Testing Deep Learning Libraries via Neurosymbolic Constraint Learning

Deep Learning (DL) libraries (e.g., PyTorch) are popular in AI development. These libraries are complex and contain bugs. Researchers have proposed various bug-finding techniques for such libraries. Yet, there is much room for improvement. A key challenge in testing DL libraries is the lack of API specifications. Prior testing approaches often inaccurately model the input specifications of DL APIs, resulting in missed valid inputs that could reveal bugs or false alarms due to invalid inputs. To address this challenge, we develop Centaur -- the first neurosymbolic technique to test DL library APIs using dynamically learned input constraints. Centaur leverages the key idea that formal API constraints can be learned from a small number of automatically generated seed inputs, and that the learned constraints can be solved using SMT solvers to generate valid and diverse test inputs. We develop a novel grammar that represents first-order logic formulae over API parameters and expresses tensor-related properties (e.g., shape, data types) as well as relational properties between parameters. We use the grammar to guide a Large Language Model (LLM) to enumerate syntactically correct candidate rules, validated using seed inputs. Further, we develop a custom refinement strategy to prune the set of learned rules to eliminate spurious or redundant rules. We use the learned constraints to systematically generate valid and diverse inputs by integrating SMT-based solving with randomized sampling. We evaluate Centaur for testing PyTorch and TensorFlow. Our results show that Centaur's constraints have a recall of 94.0% and a precision of 94.0% on average. In terms of coverage, Centaur covers 203, 150, and 9,608 more branches than TitanFuzz, ACETest and Pathfinder, respectively. Using Centaur, we also detect 26 new bugs in PyTorch and TensorFlow, 18 of which are confirmed.
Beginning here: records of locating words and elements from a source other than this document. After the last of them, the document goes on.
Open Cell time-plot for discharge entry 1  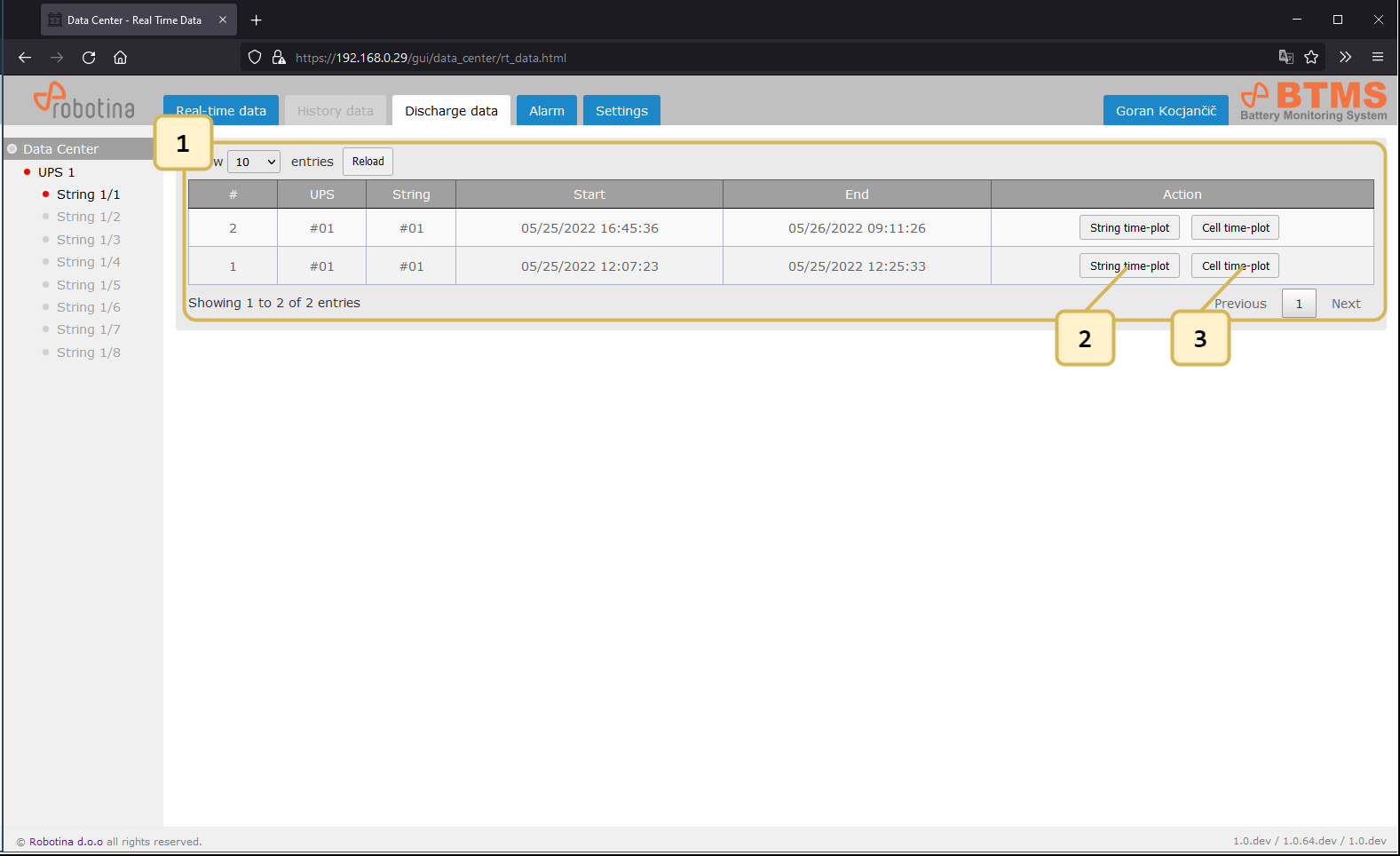point(1235,266)
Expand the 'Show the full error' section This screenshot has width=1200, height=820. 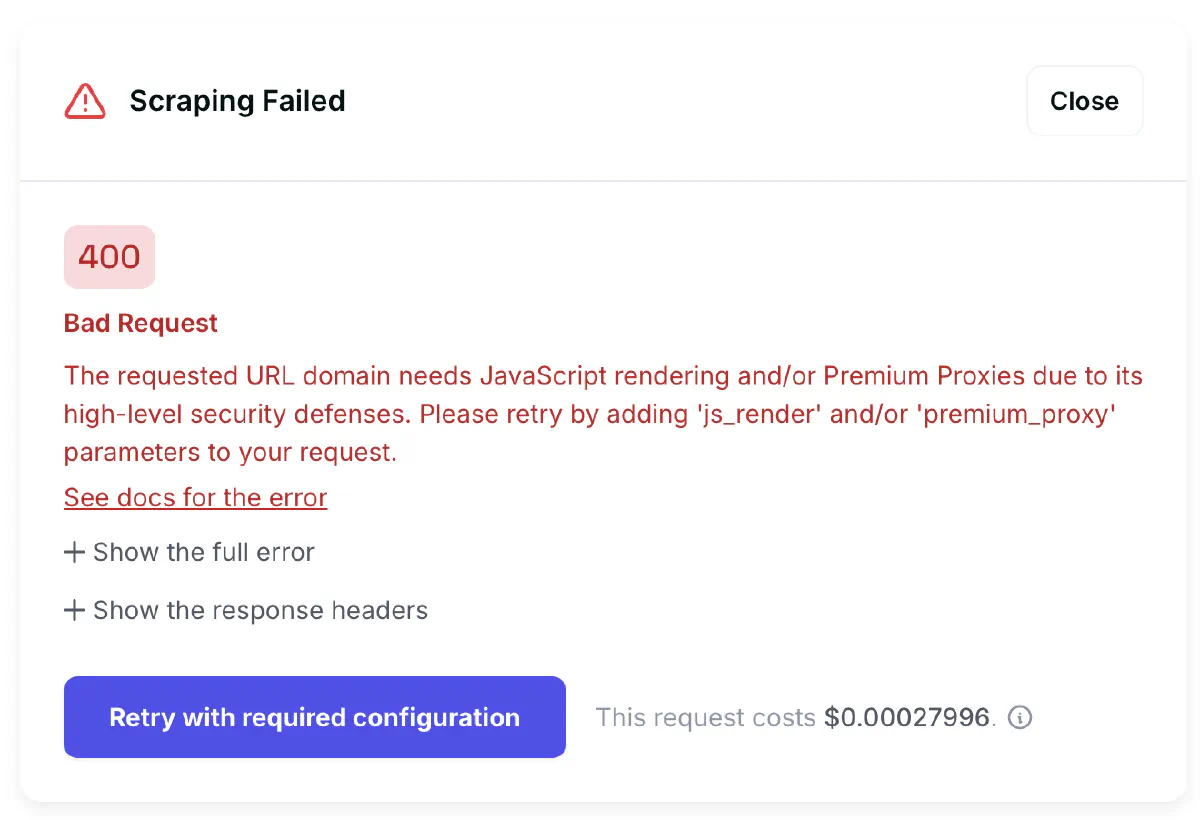point(189,552)
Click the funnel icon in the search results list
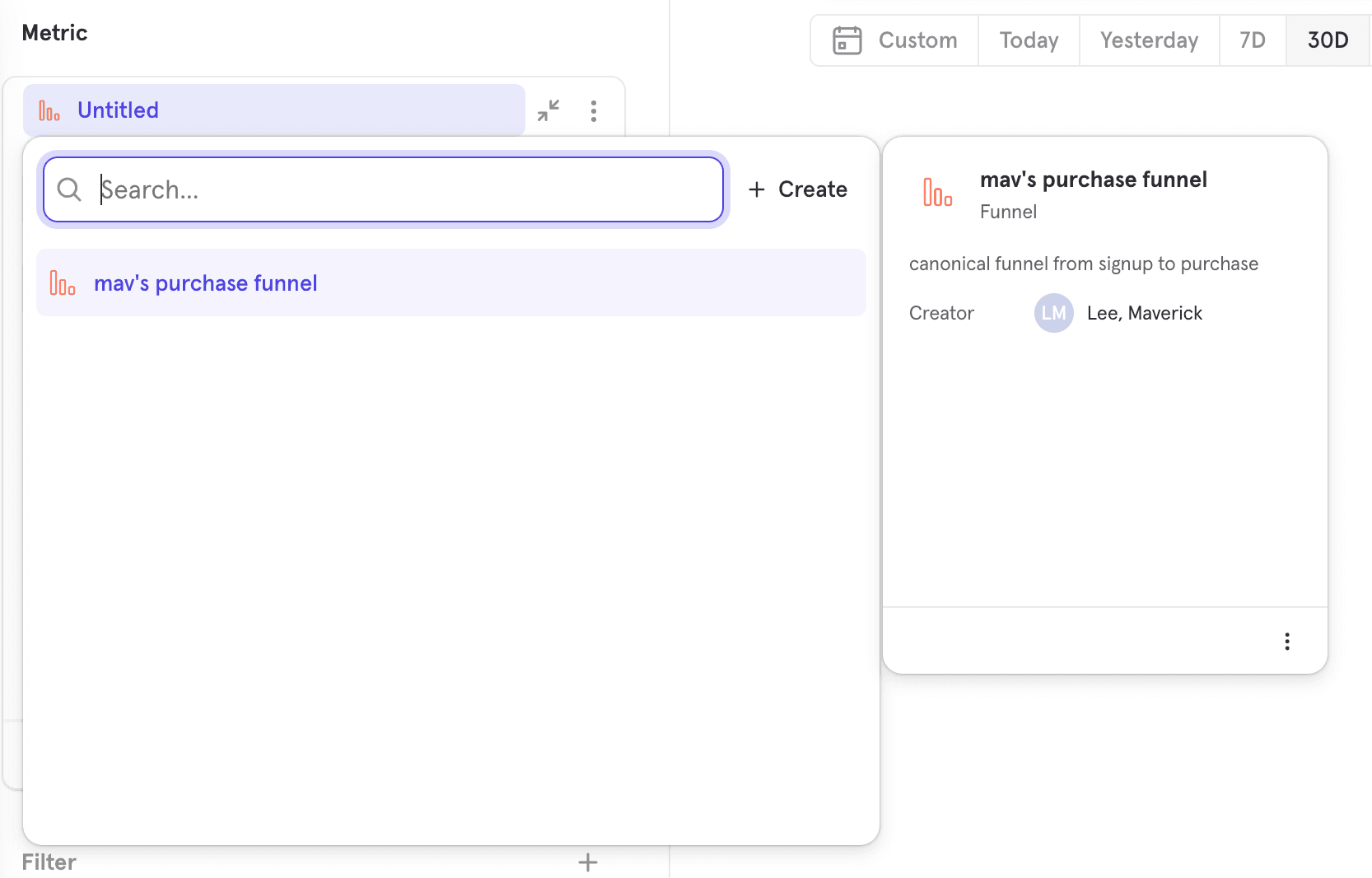 pos(63,283)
翻译：深度学习（DL）库（如 PyTorch）在人工智能开发中广泛应用。这些库结构复杂且存在缺陷。研究人员已针对此类库提出了多种错误检测技术，但仍有很大改进空间。测试深度学习库的一个关键挑战在于缺乏 API 规范。现有测试方法往往无法准确建模 DL API 的输入规范，导致可能揭示错误的有效输入被遗漏，或因无效输入而产生误报。为应对这一挑战，我们开发了 Centaur——首个利用动态学习输入约束来测试深度学习库 API 的神经符号技术。Centaur 的核心思想是：可以从少量自动生成的种子输入中学习形式化的 API 约束，并利用 SMT 求解器对学习到的约束进行求解，从而生成有效且多样化的测试输入。我们设计了一种新颖的语法，用于表示 API 参数上的一阶逻辑公式，既能表达张量相关属性（如形状、数据类型），也能表达参数间的关联属性。我们利用该语法引导大型语言模型（LLM）枚举语法正确的候选规则，并通过种子输入进行验证。此外，我们开发了定制化的精炼策略，对学习到的规则集进行剪枝，以消除虚假或冗余规则。通过将基于 SMT 的求解与随机采样相结合，我们利用学习到的约束系统性地生成有效且多样化的输入。我们在 PyTorch 和 TensorFlow 上对 Centaur 进行了评估。实验结果表明，Centaur 学习到的约束平均召回率达到 94.0%，精确率达到 94.0%。在代码覆盖率方面，Centaur 分别比 TitanFuzz、ACETest 和 Pathfinder 多覆盖 203、150 和 9,608 个分支。利用 Centaur，我们在 PyTorch 和 TensorFlow 中检测到 26 个新错误，其中 18 个已得到官方确认。